Problem — The reply should contain each record below, returned exactly as given.

Supplied data —
+++
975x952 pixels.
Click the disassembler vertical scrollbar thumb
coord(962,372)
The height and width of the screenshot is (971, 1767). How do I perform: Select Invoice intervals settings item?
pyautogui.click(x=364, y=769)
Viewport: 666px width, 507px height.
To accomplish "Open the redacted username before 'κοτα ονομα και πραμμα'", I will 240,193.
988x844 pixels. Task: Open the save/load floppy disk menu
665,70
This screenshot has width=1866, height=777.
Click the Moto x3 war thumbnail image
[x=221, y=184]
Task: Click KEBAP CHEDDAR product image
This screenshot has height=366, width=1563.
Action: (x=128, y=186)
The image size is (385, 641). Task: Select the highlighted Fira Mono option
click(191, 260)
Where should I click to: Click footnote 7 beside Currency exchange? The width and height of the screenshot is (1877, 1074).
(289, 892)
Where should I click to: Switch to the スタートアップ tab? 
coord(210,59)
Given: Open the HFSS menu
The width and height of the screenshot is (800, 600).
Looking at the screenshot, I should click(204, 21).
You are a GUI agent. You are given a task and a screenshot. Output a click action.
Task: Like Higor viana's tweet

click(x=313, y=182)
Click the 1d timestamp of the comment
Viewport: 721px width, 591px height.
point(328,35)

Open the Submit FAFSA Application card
+++
Answer for the task —
975x952 pixels.
Click the disassembler vertical scrollbar thumb
coord(962,372)
The height and width of the screenshot is (971, 1767). How do I perform: Select Invoice intervals settings item?
pyautogui.click(x=364, y=769)
Viewport: 666px width, 507px height.
To accomplish "Open the redacted username before 'κοτα ονομα και πραμμα'", I will 240,193.
988x844 pixels. Task: Open the save/load floppy disk menu
665,70
This screenshot has width=1866, height=777.
Click the Moto x3 war thumbnail image
[x=221, y=184]
Task: Click KEBAP CHEDDAR product image
This screenshot has height=366, width=1563.
Action: (x=128, y=186)
The image size is (385, 641). Task: Select the highlighted Fira Mono option
click(191, 260)
Where should I click to: Click footnote 7 beside Currency exchange? The width and height of the screenshot is (1877, 1074).
(289, 892)
Where should I click to: Switch to the スタートアップ tab? 
coord(210,59)
Given: Open the HFSS menu
The width and height of the screenshot is (800, 600).
Looking at the screenshot, I should click(204, 21).
You are a GUI agent. You are given a task and a screenshot. Output a click action.
Task: Like Higor viana's tweet

click(x=313, y=182)
Click the 1d timestamp of the comment
Viewport: 721px width, 591px height.
point(328,35)

Open the Submit FAFSA Application card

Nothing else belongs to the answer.